La acción resultó en la aprehensión en flagrancia de dos ciudadanos presuntamente vinculados al delito de extorsión contra una profesional de la salud.
Los detenidos
Los aprehendidos son Daniela Lisbeth M. P. (27 años) y Bryan Aldair B. S. (29 años), quienes no registran antecedentes penales según información oficial preliminar. La investigación se inició tras denuncia presentada el 11 de marzo de 2026, por amenazas que incluían exigencia de pago de 3.000 dólares para evitar daños a la vida, integridad física o bienes de la víctima.
La víctima, una profesional de la salud residente en Manta, comenzó a recibir mensajes extorsivos desde el 11 de marzo de 2026. Los remitentes demandaban el pago de 3.000 dólares a cambio de no ejecutar atentados contra su persona, su integridad o sus bienes.
El amedrentamiento
Para reforzar el amedrentamiento, adjuntaban fotografías del domicilio y del lugar de trabajo de la afectada, evidenciando una aparente vigilancia previa.
Este patrón —uso de comunicaciones digitales con pruebas de seguimiento físico— es recurrente en casos de extorsión telefónica o virtual que afectan a sectores productivos y profesionales en Manabí.
Ejecución del operativo
Tras la denuncia formal, agentes de la UNASE Manabí activaron labores de inteligencia y técnicas especializadas de investigación. Estas permitieron identificar a los presuntos responsables y obtener elementos para la intervención judicial.
El 14 de marzo de 2026, se ejecutó un allanamiento en la ciudad de Manta, culminando con la captura en flagrancia de los dos ciudadanos mencionados. La operación forma parte de la estrategia institucional contra delitos de secuestros y extorsiones, enmarcada en los operativos serie «Libertad» que mantiene la Policía en el 2026.
Indicios recaudados
Durante el procedimiento, los agentes levantaron dos terminales móviles (teléfonos celulares) como indicios materiales relevantes. Estos dispositivos fueron ingresados bajo cadena de custodia y serán sometidos a pericias técnicas para extraer información relacionada con los mensajes extorsivos, fotografías enviadas y posibles registros de comunicaciones con la víctima.
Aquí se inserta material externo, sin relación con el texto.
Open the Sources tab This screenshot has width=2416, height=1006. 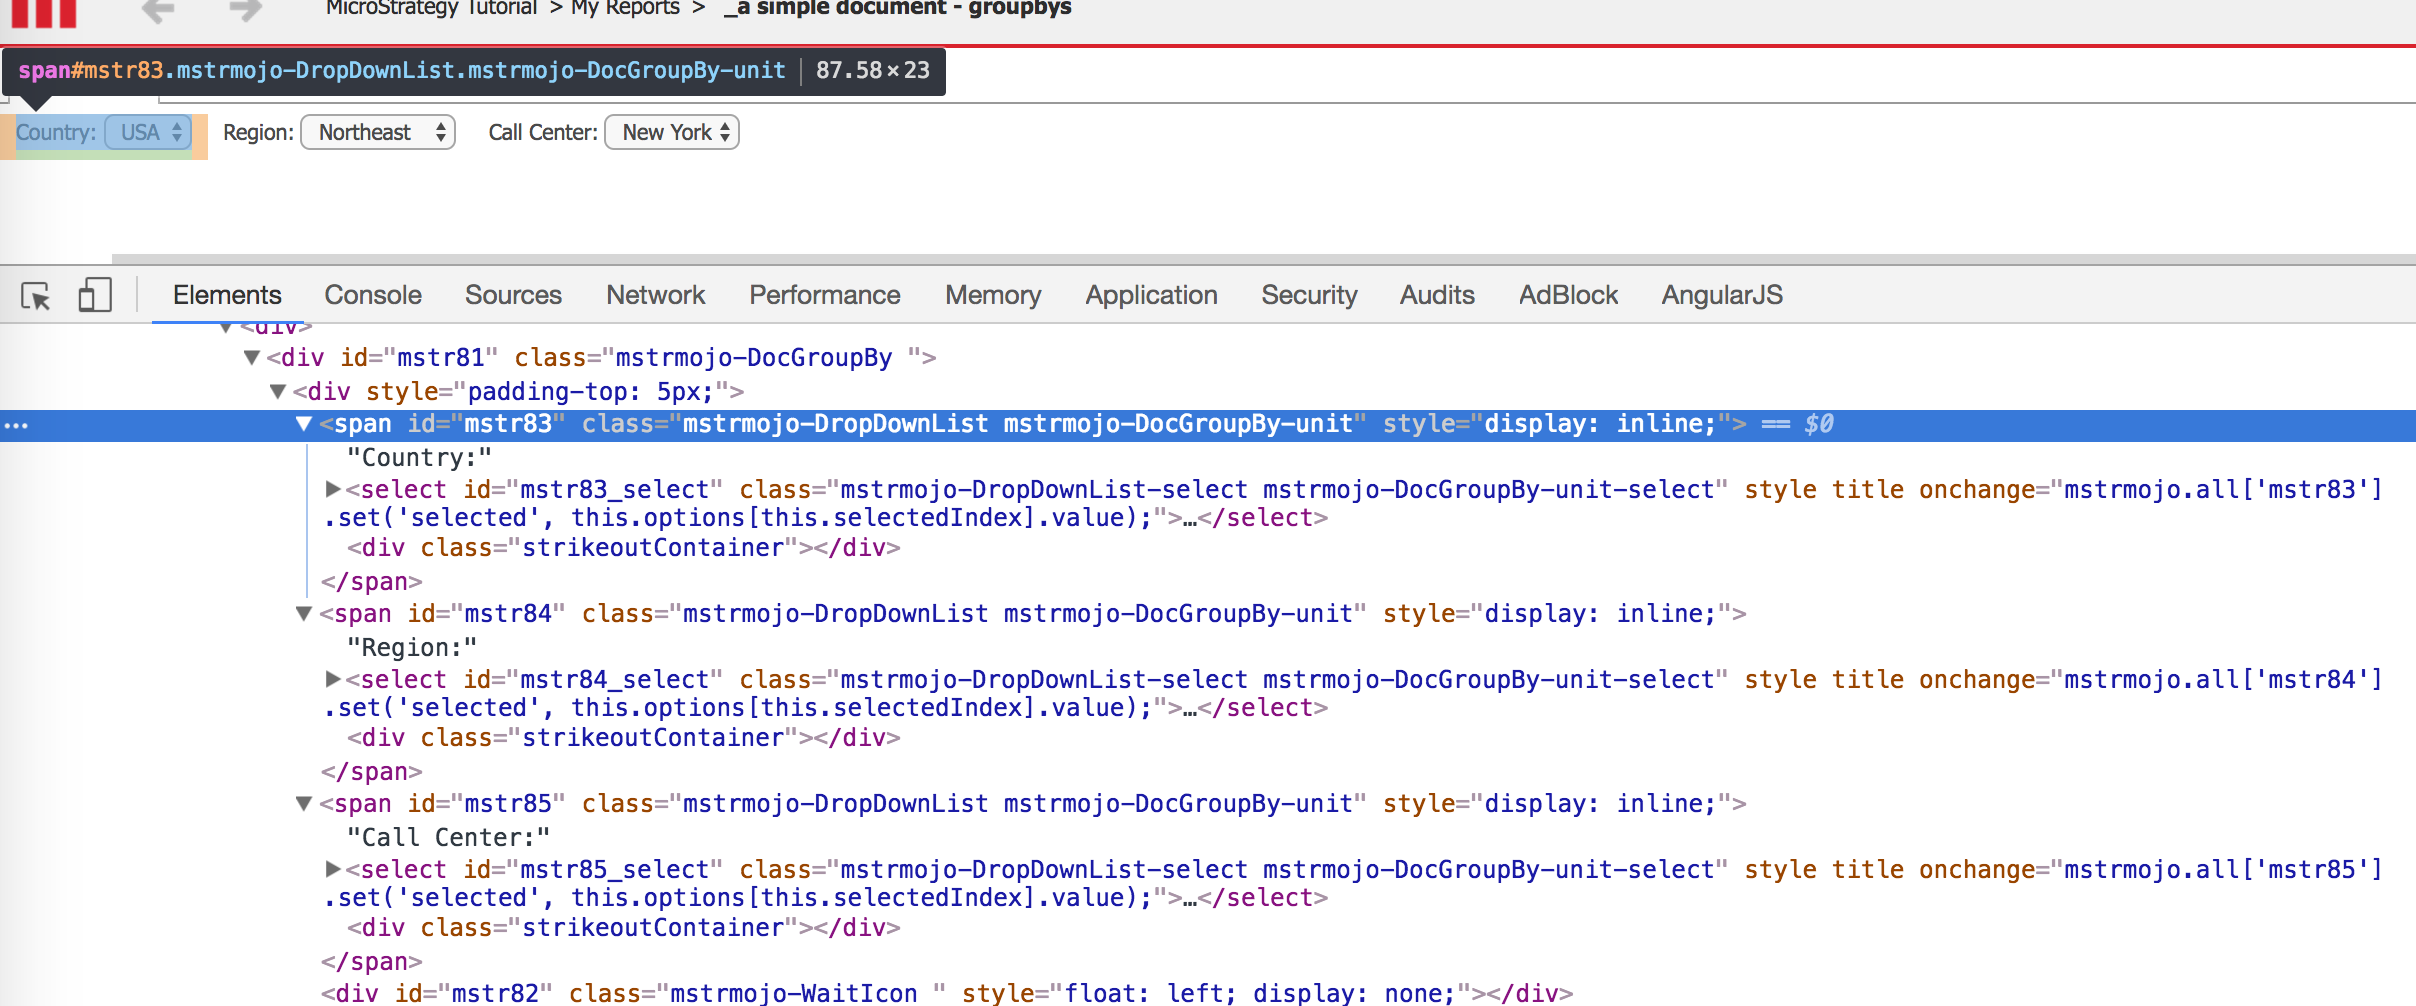point(513,296)
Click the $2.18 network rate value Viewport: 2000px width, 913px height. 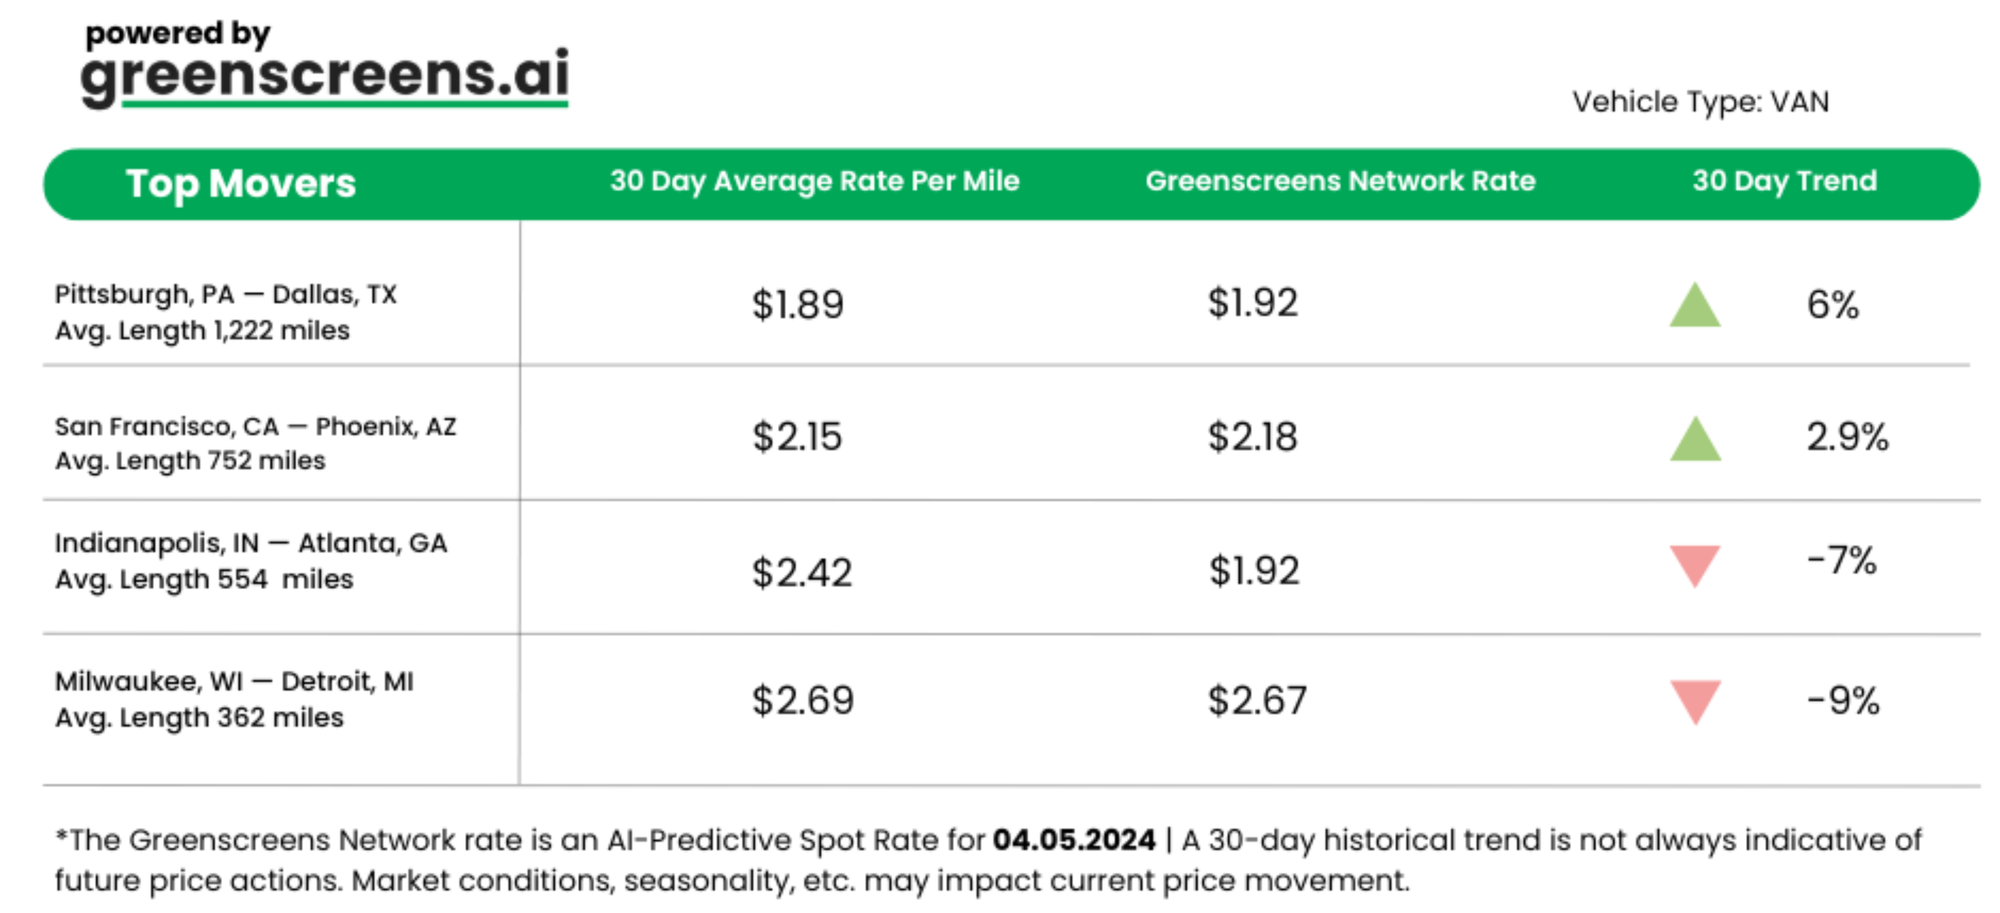[x=1252, y=437]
La Policía Nacional enfatiza que estos elementos serán analizados por peritos especializados para fortalecer la imputación en el proceso judicial correspondiente.
En manos de las autoridades
Los aprehendidos fueron trasladados de inmediato ante las autoridades competentes —Fiscalía y juzgado de turno— para la realización de la audiencia de calificación de flagrancia. En dicha diligencia se resolverá la legalidad de la aprehensión, la posible vinculación al delito tipificado en el Código Orgánico Integral Penal (artículos relacionados con extorsión) y las medidas cautelares a aplicarse.
Hasta el momento, no se han difundido detalles adicionales sobre el resultado de la audiencia ni sobre posibles medidas sustitutivas o prisión preventiva, respetando el debido proceso y la presunción de inocencia.